L’opposition sein érotique/sein nourricier, digue défensive de niveau œdipien, se complexifie dans la prise en compte de cette fantasmatique des liquides qui trouve ses premiers garde-fous dans les variations pulsionnelles du sein oral, anal, phallique. Points de butée face à la régression maternelle, champs particuliers de fixations pulsionnelles, les diverses modalités pulsionnelles de l’allaitement montrent que le sein féminin/maternel ne saurait être univoque. Mais ne nous y trompons pas : ces mises en formes prégénitales ne sont opérantes que dans l’après-coup œdipien qui informe toute maternité et dont la valeur organisatrice ou non permettra une reviviscence sans risque, ou au contraire dangereuse, de ces niveaux plus archaïques. Il convient d’insister sur ce double aspect, œdipien et prégénital de la maternité, dans la mesure où une certaine pente théorique pourrait inciter à se concentrer sur le lien primaire entre mère et enfant, au détriment d’une prise en compte de l’ensemble de l’évolution libidinale de la femme devenue mère.
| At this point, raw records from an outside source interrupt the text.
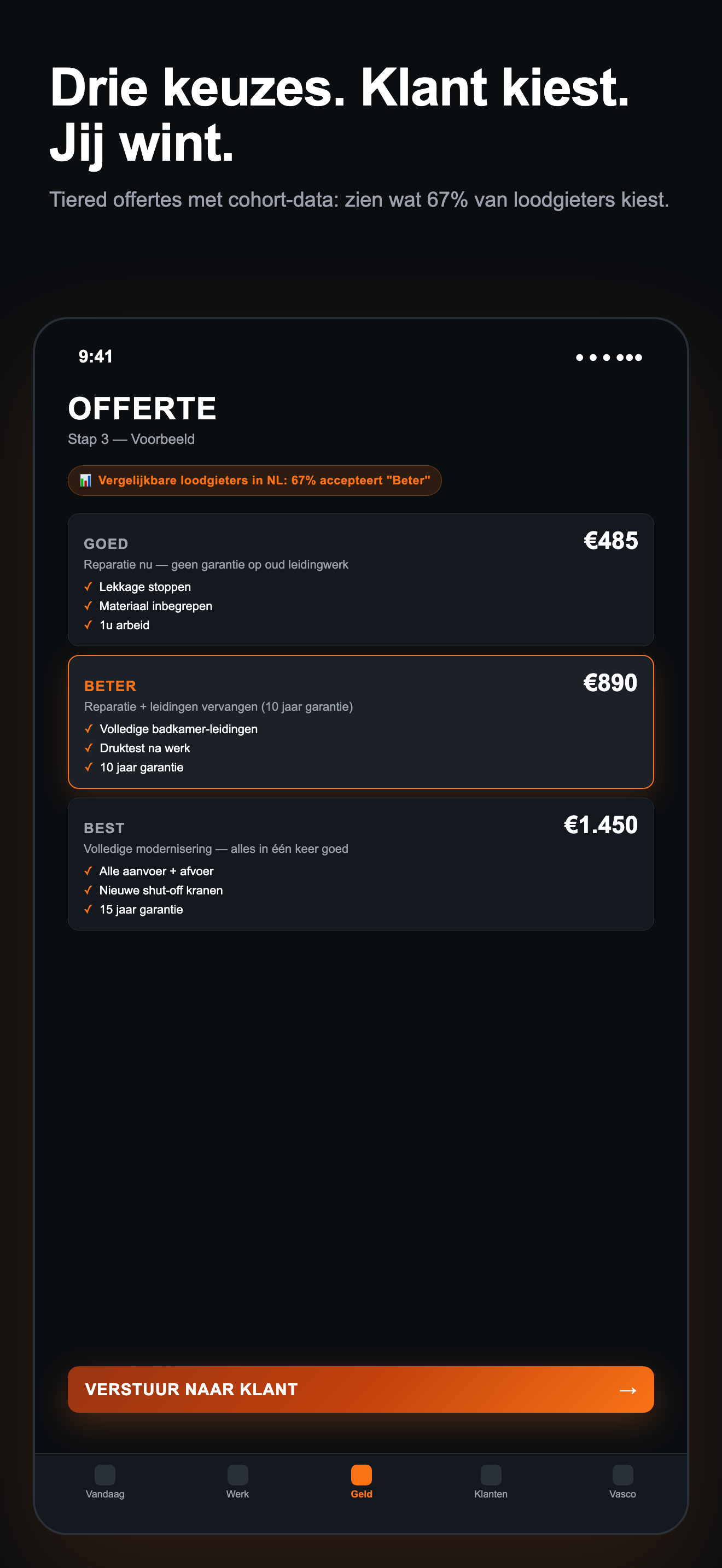This screenshot has width=722, height=1568.
Task: Open the Klanten tab icon
Action: [x=491, y=1475]
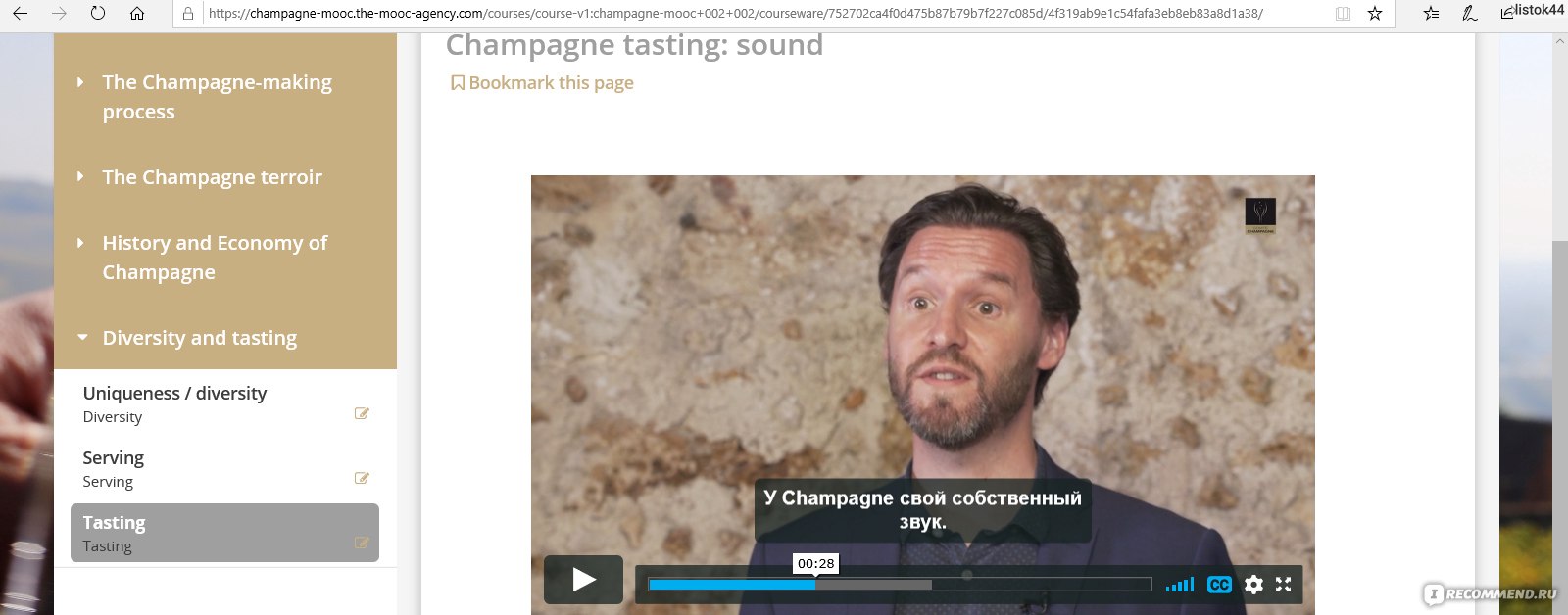This screenshot has width=1568, height=615.
Task: Play the Champagne tasting video
Action: pos(583,580)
Il faut prendre garde à ne pas me laisser happer par les sirènes de l’originaire.
Mais une des difficultés majeures n’est-elle pas celle des « partages du sein », ainsi tendrement évoqués par ce poète du 18ème siècle ? :
Découvre donc, épouse et mère
Ce sein que nous nous disputons.
La nature y mit deux boutons,
L’un est au fils, l’autre est au père […][25]
En effet la reviviscence des pulsions partielles, sous-jacente à cette tension entre sein dédié à l’homme et sein consacré à l’enfant, nécessite l’abri d’un œdipe déconflictualisé pour pouvoir être vécues sans encombre et la clinique montre la difficulté à harmoniser ces motions pulsionnelles variées et contradictoires.
La belle expression de « censure de l’amante », désignant ce désinvestissement partiel de l’enfant pour que la mère puisse redevenir femme et se tourner vers l’objet amoureux, a eu un succès mérité mais le bonheur de la formulation doit cependant inciter à la prudence théorique : il serait en effet dommageable de radicaliser à nouveau, sous couvert de cette formule plus complexe qu’elle n’y parait, une opposition entre mère et femme qui ne rend pas compte de la complexité des investissements d’une femme et du jeu difficile entre pulsions partielles et pulsions de registre œdipien. Face à l’ampleur des reviviscences pulsionnelles mises en jeu dans la maternité, l’ancrage post-œdipien est nécessaire pour ne pas se laisser déborder par la réactualisation de pulsions prégénitales. La mère doit faire face à l’expression forte de la pulsionnalité de son enfant, à sa séduction régressive, et par les modes de contrôle qu’elle propose, lui permettre de transformer l’excitation incontrôlée en pulsions potentiellement capables d’inhibition quant au but.
Quand Michel Fain et Denise Braunschweig (1975) théorisaient la censure de l’amante, ils le faisaient avant tout pour dégager, du côté de l’enfant, l’identification à la mère et à son désir, source d’une première fantasmatisation. Mais il faut réévaluer le rôle de l’objet d’amour de la mère dans une telle configuration et prolonger celle-ci du côté de la femme/mère en soulignant la nécessité pour elle d’une « censure de l’amant ». La « censure de l’amant » désignerait ainsi le rôle majeur de l’amant, homme qui devenu père n’en maintient pas moins l’investissement érotique de sa compagne, pour qu’une mère ne se laisse pas glisser dans les délices prégénitaux vécus au contact de son enfant et puisse tempérer en elle le maternel sauvage, excité au plus vif par le nourrisson séducteur. Plus métapsychologiquement, la « censure de l’amant » témoignerait de l’organisation post-œdipienne maternelle, dans sa fonction de pare-feu des attraits et des pièges de l’érotique maternelle [26] 4. De la fonctionnalité de cette censure de l’amant dépend la possibilité d’instaurer un interdit primaire de l’inceste [27], un interdit maternel, source de symbolisation première de l’interdit œdipien proprement dit.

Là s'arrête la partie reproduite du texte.